• PROBLEM TO SOLVE
Your job is to set down the stretch of entries that opens with the line containing "Open IDE settings gear in top toolbar" and closes with the line containing "You are a computer-use agent. Screen". Keep both end lines, copy each exactly, and add nothing.

Stored dataset items:
┌────────

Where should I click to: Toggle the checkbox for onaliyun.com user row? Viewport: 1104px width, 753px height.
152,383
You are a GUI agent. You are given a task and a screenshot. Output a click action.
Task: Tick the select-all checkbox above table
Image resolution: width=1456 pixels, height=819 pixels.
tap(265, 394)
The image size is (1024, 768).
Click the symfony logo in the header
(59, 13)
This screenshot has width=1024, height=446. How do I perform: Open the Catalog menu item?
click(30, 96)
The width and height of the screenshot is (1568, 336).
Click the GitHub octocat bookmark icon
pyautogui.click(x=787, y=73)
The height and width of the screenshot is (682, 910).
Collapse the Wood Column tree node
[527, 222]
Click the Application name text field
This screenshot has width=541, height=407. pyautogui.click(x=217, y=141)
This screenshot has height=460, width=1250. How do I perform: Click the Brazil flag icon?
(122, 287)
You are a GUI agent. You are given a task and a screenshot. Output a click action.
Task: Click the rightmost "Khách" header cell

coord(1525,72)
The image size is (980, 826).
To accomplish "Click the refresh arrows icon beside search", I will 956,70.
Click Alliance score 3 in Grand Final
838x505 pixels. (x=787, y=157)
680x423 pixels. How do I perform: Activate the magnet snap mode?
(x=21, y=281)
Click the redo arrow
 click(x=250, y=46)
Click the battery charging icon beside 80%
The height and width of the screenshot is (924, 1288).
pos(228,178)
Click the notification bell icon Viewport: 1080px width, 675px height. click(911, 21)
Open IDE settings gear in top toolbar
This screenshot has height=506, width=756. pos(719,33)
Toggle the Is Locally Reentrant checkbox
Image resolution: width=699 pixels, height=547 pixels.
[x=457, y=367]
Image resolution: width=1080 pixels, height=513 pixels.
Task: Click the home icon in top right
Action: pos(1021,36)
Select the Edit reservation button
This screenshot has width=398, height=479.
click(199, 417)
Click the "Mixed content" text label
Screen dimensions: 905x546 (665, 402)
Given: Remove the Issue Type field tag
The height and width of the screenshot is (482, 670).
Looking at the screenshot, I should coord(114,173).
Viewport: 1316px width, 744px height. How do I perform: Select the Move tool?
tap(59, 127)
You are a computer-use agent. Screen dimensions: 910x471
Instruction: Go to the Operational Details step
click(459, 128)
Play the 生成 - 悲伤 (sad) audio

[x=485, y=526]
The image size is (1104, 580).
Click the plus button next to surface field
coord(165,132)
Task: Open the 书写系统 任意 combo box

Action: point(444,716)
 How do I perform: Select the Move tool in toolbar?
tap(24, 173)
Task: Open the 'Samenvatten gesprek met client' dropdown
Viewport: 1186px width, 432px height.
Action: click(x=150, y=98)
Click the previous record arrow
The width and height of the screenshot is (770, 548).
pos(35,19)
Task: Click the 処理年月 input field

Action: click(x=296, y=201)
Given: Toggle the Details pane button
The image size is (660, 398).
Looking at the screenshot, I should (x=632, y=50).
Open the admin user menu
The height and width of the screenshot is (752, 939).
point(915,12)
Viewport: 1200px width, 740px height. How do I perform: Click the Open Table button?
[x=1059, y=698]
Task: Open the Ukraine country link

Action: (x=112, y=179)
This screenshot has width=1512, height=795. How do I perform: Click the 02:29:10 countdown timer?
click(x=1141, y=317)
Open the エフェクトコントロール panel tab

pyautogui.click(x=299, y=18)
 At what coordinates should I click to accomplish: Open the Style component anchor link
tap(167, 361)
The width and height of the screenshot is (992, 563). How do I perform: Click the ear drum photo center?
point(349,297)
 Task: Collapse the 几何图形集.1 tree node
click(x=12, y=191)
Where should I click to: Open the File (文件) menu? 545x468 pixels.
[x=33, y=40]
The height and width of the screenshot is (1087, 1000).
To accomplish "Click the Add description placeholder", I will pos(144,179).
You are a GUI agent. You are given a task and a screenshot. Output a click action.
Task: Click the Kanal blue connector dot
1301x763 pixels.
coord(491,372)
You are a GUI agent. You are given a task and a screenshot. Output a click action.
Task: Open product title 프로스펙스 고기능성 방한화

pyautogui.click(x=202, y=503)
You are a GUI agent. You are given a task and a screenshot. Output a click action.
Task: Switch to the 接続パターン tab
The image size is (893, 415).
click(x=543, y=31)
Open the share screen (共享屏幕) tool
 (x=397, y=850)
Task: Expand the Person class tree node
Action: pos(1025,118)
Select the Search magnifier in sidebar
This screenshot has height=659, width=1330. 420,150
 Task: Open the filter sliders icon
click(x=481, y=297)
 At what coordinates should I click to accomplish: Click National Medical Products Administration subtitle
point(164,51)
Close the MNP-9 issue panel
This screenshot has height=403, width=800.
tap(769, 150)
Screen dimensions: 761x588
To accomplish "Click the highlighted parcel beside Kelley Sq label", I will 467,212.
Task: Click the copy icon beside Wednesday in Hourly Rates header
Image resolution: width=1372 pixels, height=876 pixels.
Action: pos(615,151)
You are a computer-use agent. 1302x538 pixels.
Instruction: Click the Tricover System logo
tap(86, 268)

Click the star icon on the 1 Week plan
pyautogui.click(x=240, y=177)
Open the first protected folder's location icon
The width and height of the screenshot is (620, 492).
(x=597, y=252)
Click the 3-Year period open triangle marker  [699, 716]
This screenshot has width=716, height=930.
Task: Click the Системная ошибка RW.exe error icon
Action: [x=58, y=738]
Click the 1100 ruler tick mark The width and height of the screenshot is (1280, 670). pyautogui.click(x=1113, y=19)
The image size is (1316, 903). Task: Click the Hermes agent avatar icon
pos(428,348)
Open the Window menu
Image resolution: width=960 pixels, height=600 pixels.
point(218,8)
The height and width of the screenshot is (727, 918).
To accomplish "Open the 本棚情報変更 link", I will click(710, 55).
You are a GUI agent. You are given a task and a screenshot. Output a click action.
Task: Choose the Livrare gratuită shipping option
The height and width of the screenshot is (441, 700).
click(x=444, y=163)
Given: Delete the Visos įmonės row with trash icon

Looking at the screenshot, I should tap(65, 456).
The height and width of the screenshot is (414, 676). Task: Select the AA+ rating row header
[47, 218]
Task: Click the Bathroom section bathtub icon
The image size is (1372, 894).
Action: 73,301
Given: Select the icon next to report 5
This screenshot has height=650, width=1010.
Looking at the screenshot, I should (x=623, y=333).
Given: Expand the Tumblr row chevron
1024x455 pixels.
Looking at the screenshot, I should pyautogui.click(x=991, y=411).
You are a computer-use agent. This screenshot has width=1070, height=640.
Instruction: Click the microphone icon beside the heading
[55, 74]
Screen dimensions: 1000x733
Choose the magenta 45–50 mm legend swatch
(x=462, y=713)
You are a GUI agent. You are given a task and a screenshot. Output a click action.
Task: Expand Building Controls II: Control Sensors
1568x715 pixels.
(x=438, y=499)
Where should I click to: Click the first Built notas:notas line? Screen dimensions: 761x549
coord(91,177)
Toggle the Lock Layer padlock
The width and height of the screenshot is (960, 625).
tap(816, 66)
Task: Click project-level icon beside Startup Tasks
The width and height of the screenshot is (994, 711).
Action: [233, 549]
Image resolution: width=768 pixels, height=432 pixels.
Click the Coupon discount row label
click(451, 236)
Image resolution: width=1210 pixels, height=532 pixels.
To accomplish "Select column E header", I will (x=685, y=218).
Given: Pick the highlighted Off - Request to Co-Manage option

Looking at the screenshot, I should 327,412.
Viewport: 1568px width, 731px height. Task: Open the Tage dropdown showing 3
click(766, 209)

└────────

• YOUR RESPONSE
Open IDE settings gear in top toolbar
This screenshot has height=506, width=756. pos(719,33)
Toggle the Is Locally Reentrant checkbox
Image resolution: width=699 pixels, height=547 pixels.
[x=457, y=367]
Image resolution: width=1080 pixels, height=513 pixels.
Task: Click the home icon in top right
Action: pos(1021,36)
Select the Edit reservation button
This screenshot has width=398, height=479.
click(199, 417)
Click the "Mixed content" text label
Screen dimensions: 905x546 (665, 402)
Given: Remove the Issue Type field tag
The height and width of the screenshot is (482, 670).
Looking at the screenshot, I should coord(114,173).
Viewport: 1316px width, 744px height. How do I perform: Select the Move tool?
tap(59, 127)
You are a computer-use agent. Screen dimensions: 910x471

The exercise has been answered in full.